Friday, October 25, 2013

CHOSEN!

We have been matched with a woman who is making an adoption plan for her yet-to-be-born baby!!!

:) :) :) :) :) :) :)

Actually, I've known about this match for TWELVE WEEKS and I haven't said anything about it on the blog yet. And I only just barely made the "facebook announcement." (You know, because then it's totally official.)

*gasp*

And I'll tell you why I managed to keep the secret (at least until right now... ha ha):

I've been holding this one sacred. It feels different than the last match. I feel a better connection with this expectant mother (I'll call her Miss H). I understand her better. Zay has actually reached out to her and they hold their own conversations without me. Last time, he didn't ever really establish a relationship with the expectant mother and it felt awkward. Now, he texts her and asks me every few days if I've heard from her, and tells me that this one feels different... better. He wants to know how she's doing. Both of us feel so good about moving forward with it.

"...good things fall apart so better things can fall together..."

I'm slightly afraid. Afraid to tell people about something and watch it all fall apart again. Anxious about facing the grief of a failed adoption "publicly" again. Worried I'll fall in love with a baby and an idea of how my family is going to look, but not have any guarantee that it will actually happen.
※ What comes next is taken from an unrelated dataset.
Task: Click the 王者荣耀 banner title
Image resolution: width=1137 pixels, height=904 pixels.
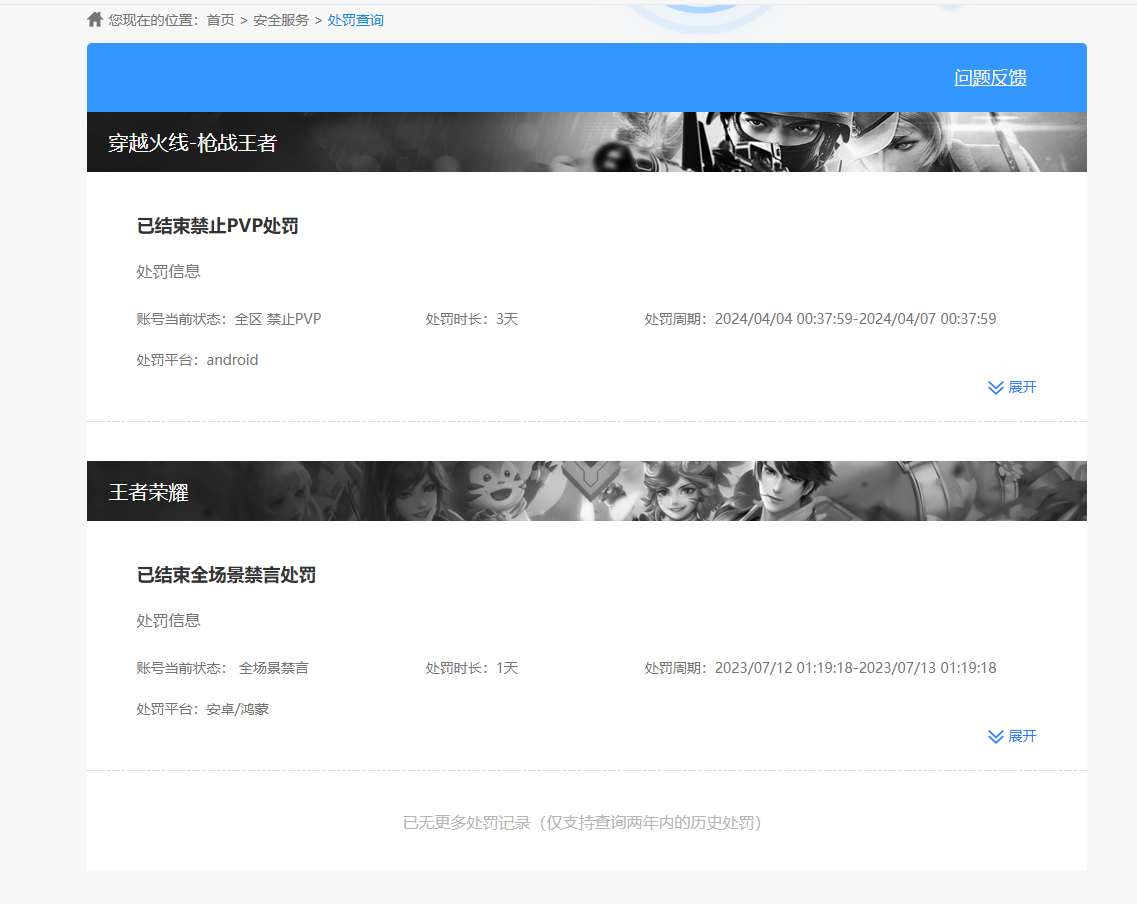Action: pos(148,492)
Nervous. Cautious. Over-thinking it. Feeling a lot of deja vu. Thinking, "We've heard all this before."

But more than anything, we've felt relief. Like, this is it.

Not that we know that it will work out necessarily, but that we will be done with our adoption journey after this one... whether it works out or not. And that is a huge relief! We need a good long break, indefinitely. And with that weight off our shoulders, it's like we have nothing to lose by being excited about this one. If it's gonna be our last time adopting, I just wanna go all out. Have a baby shower, decorate a nursery, fly out to meet this new expectant mother. Just go all in with it. Because what do we have to lose? It couldn't possibly hurt more to have it fall through the second time than it did the first time, right? So, here we go!

This baby is due in March, so when March comes and goes - we'll have our answer. I don't think there is anything we can do in the meantime to change the outcome. Whatever is going to happen will happen. And we will know by then. We'll know if we're adding a sweet precious little baby to our family (!!!) or we'll know that we won't. Either way, there's no point in dwelling in the what-ifs.

I'm just gonna plan like we're having a baby in March! *SQUEAL!!!*

Our failed adoption has made us slightly distrustful, but we've just had to get over it. And get over it QUICK, because adoption requires a high level of trust. She's trusting us to raise her child well and we're trusting her to be open and honest. It can't work without trust, so we're just gonna have to.

I laugh now that I was so adamant that I didn't want to talk to ANYONE making an adoption plan unless they were 36 weeks along or more! I hated the waiting last time. It was excruciating to wait and wait and wait... and then never be invited to the hospital. But this time... she was only 6 weeks along when she contacted us. And I knew right away that she was special. That this one would be different somehow. So the waiting hasn't mattered much at all. There's still 22 weeks to go in her pregnancy and I'm cool with that. :)

I worried at first that Zay wouldn't want to have anything to do with adoption after having his heart ripped out the last time. I talked to Miss H on my own for two weeks first before I talked to him about it. I went and ate lunch with him at work and just let all the details spill out. I told him to think about it and get back to me. I thought he would be hesitant at least (it had only been a few weeks since we got back from Louisiana). But he immediately agreed that this was the match for us.

Since then, I haven't been able to stop smiling. And besides a few close friends, we've been quiet about it.

Miss H assured us that we would be the first to know the gender when she made it to her 17 week ultrasound. That was last week. I was waiting anxiously to find out, because I knew in my heart it was a girl. I just wanted to hear it from her. The first thing out of Zay's mouth when I told him about Miss H and her situation was, "I bet she's having a girl." I haven't been able to picture a boy since. :)

And.... IT'S A GIRL!!!

I knew it.

Our little Superman is gonna have a little baby sister to protect. AHHHH! How amazing would that be???